Canonical transcripts are defined by a number of rules which for most species boils 
down to the longest transcript wins. However some species, like human, have a more 
complicated assignment method:

- if a gene has protein producing transcripts & divide into groups
		- Group A: protein_coding biotype transcripts in CCDS
		- Group B: take protein_coding biotype transcripts in havana
		- Group C: take protein producing biotypes in havana
		- Group D: remaining protein producing biotypes

Order these sets by length & then ask in order for a transcript i.e. if group A had 
no transcripts but group B had 2 transcripts then we would use the longest from B. 
Equality to CCDS is based on an identical exon coding model.

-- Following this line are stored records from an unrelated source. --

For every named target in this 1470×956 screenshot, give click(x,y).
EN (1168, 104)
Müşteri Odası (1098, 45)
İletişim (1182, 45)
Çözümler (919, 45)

- if a gene has no protein producing transcripts
		- Group A: take transcripts in havana
		- Group B: all other transcripts

Apply the same rules but using just groups A & B.

Just adding more information to how a canonical transcript for a gene has chosen:

We take the longest CCDS model in each gene, if none available then the longest coding Ensembl-Havana 
merged transcript is chosen. If no merged transcript is present, we take the longest coding transcript 
regardless of their source; this can be either an Ensembl or a Havana transcript. 
Finally, if there are no coding transcripts in the gene, the longest non-coding transcript is selected.